Freo's View

FREMANTLE ABORIGINAL CENTRE A GREAT IDEA

 

I reported about a purpose-built Aboriginal Cultural Centre in Fremantle before, but it is important to start the conversation here in Freo and with the State Government, so I copy and past the entire media release I just received:

Aboriginal Centre

 

The City of Fremantle is pushing for the state government to build a major new Indigenous Cultural Centre adjacent to the Round House at Fremantle’s Arthur Head.

The original plans for Elizabeth Quay in Perth included an iconic Indigenous Cultural Centre but to date those plans have not progressed.

Mayor Brad Pettitt said Fremantle was the obvious choice to be home to Western Australia’s pre-eminent showcase for Aboriginal art and culture.

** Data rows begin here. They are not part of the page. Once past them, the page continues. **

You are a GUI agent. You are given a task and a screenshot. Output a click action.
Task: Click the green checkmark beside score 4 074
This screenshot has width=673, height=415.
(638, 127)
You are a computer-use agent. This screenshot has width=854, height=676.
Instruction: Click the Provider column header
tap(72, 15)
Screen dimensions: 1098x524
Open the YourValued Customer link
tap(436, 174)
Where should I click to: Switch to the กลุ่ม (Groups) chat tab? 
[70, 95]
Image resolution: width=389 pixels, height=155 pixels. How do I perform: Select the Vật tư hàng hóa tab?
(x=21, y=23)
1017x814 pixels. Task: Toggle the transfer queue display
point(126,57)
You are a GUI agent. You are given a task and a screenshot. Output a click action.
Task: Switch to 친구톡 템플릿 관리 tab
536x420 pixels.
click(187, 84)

“The Manjaree site around Arthur Head and Bathers Beach is of tremendous cultural significance to the local Whadjuk Nyoongar people,” Mayor Pettitt said.

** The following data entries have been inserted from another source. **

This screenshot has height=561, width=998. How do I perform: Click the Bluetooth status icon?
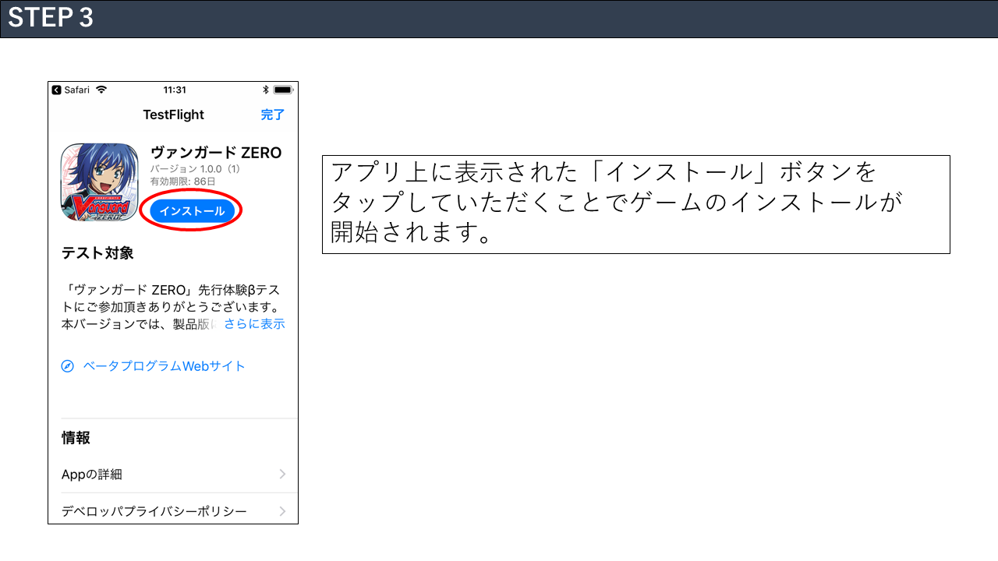265,90
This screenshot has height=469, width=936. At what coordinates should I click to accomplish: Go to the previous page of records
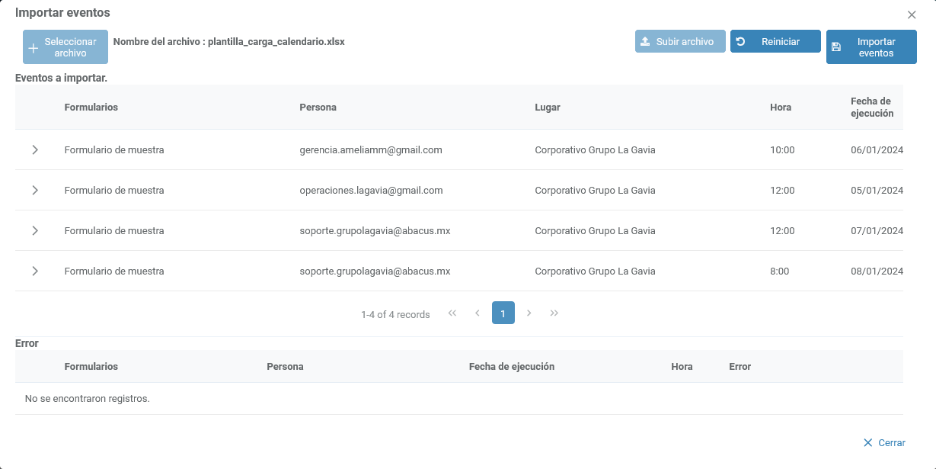pyautogui.click(x=478, y=313)
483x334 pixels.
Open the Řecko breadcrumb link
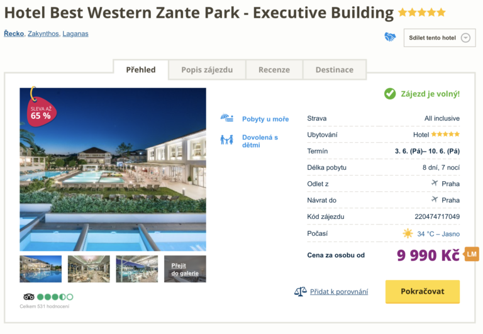coord(14,33)
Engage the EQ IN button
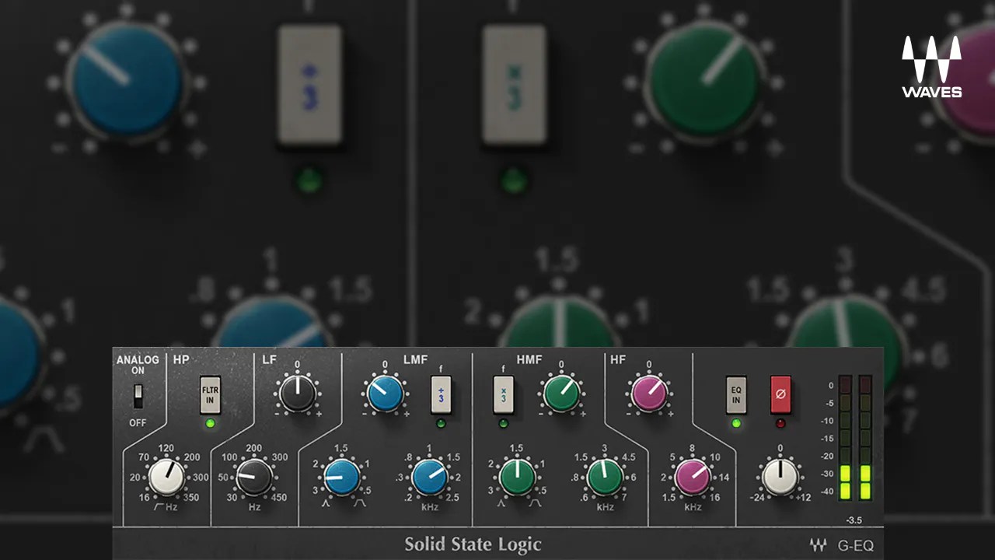The width and height of the screenshot is (995, 560). pyautogui.click(x=735, y=395)
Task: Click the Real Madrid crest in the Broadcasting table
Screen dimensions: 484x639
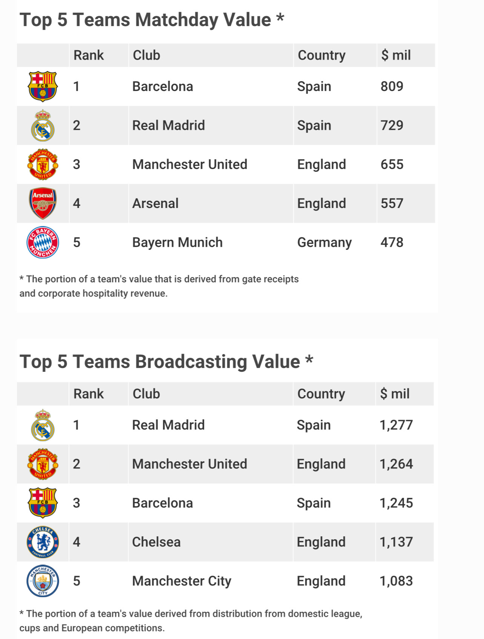Action: point(43,425)
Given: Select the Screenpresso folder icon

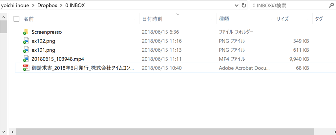Looking at the screenshot, I should pos(26,32).
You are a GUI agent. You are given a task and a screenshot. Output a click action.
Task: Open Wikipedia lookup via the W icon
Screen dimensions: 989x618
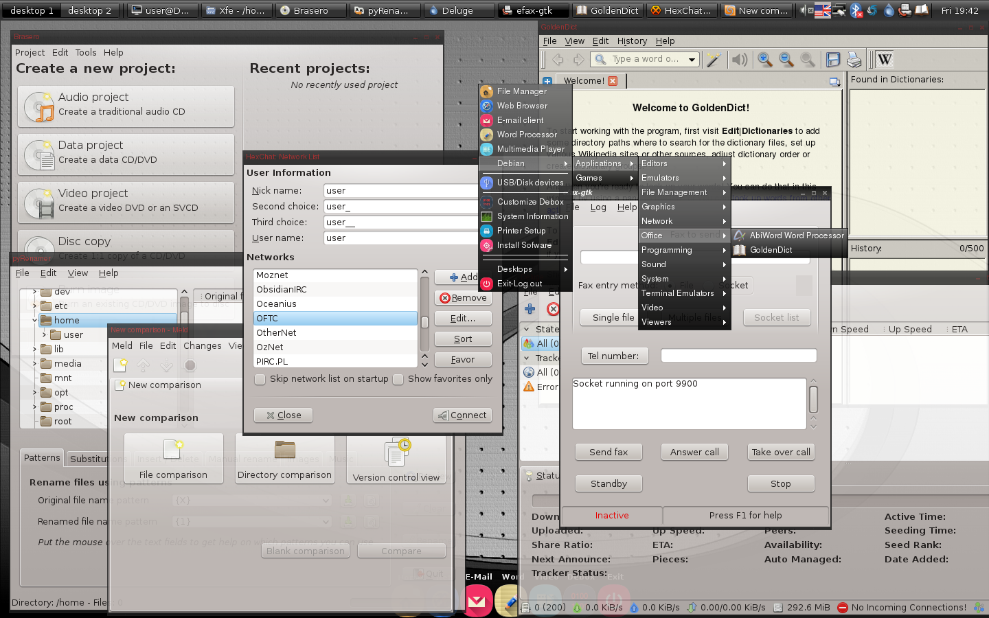(885, 59)
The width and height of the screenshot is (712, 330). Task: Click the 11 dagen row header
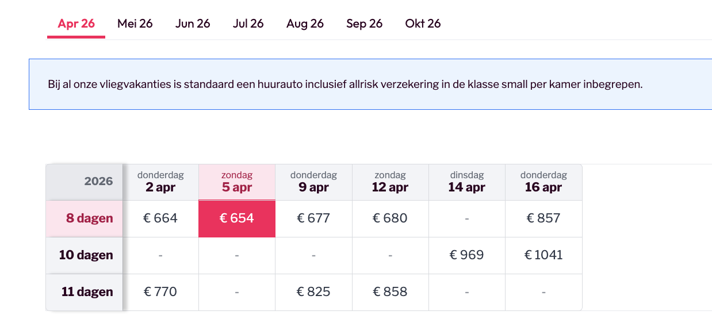85,292
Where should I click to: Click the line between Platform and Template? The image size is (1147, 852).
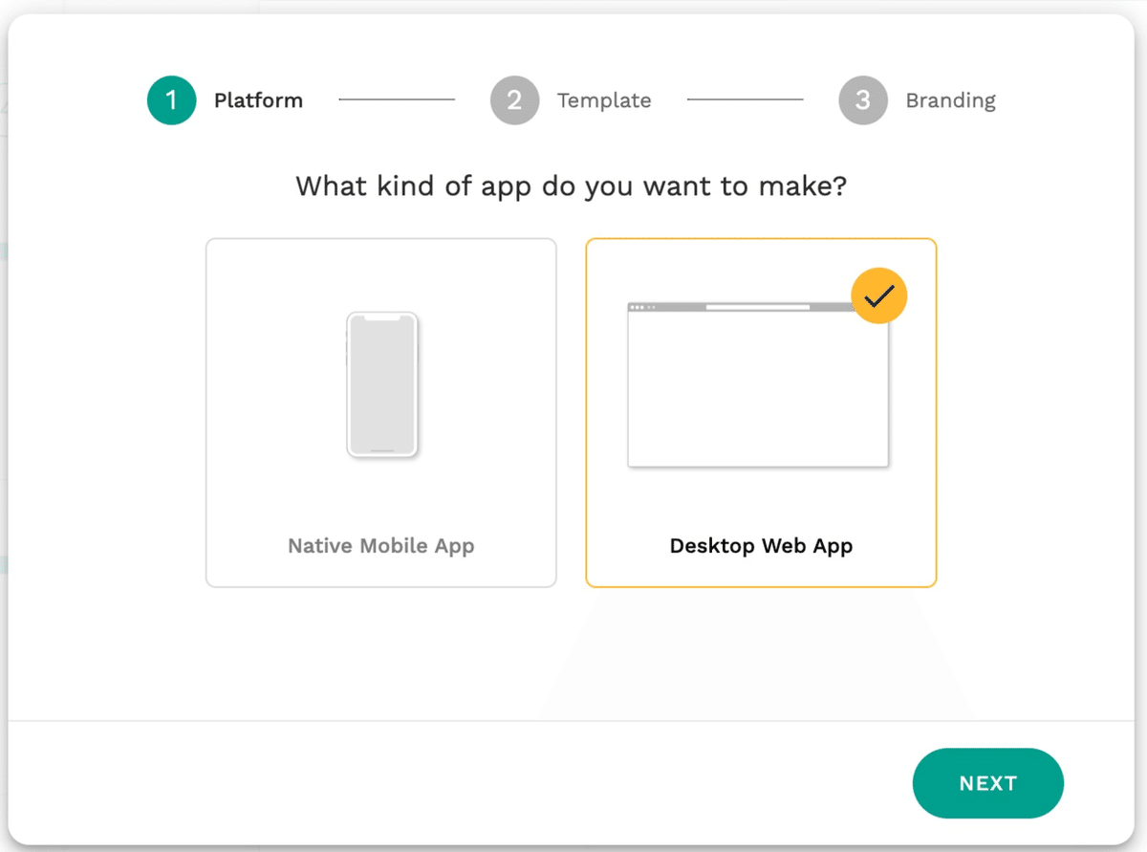[397, 99]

“As an important crossing point of the Derbarl Yerrigan – the Swan River – it was a meeting place, a trading place, a ceremonial place and a spiritual place.

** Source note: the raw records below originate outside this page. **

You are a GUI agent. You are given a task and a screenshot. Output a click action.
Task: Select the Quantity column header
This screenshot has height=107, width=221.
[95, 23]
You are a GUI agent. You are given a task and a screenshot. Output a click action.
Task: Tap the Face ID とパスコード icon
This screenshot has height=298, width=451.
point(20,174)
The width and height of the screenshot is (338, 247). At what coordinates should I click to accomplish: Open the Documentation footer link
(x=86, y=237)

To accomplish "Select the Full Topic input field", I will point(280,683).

“It was also the site where the first British colonists landed in 1829, and where thousands of Aboriginal people from across Western Australia were locked up in the Round House before being shipped to the notorious prison on Wadjemup – Rottnest Island.

“It would be a powerful statement of reconciliation to have a world-class Indigenous Cultural Centre built in a place of such significance for Aboriginal and non-Aboriginal history in WA.

“The WA Maritime Museum on Victoria Quay is a fantastic facility, but at the moment it’s isolated from other heritage attractions in Fremantle like the Shipwreck Museum and the Round House.

“An Indigenous Cultural Centre at Arthur Head would help make that connection between the Maritime Museum and Bathers Beach and give that whole area the critical mass it needs to be a major tourism drawcard.

“The underlying principle of the Cultural Centre will be to create a place for living culture, which will not only mean interactive experiences for tourists but also a meaningful place for all Aboriginal people.”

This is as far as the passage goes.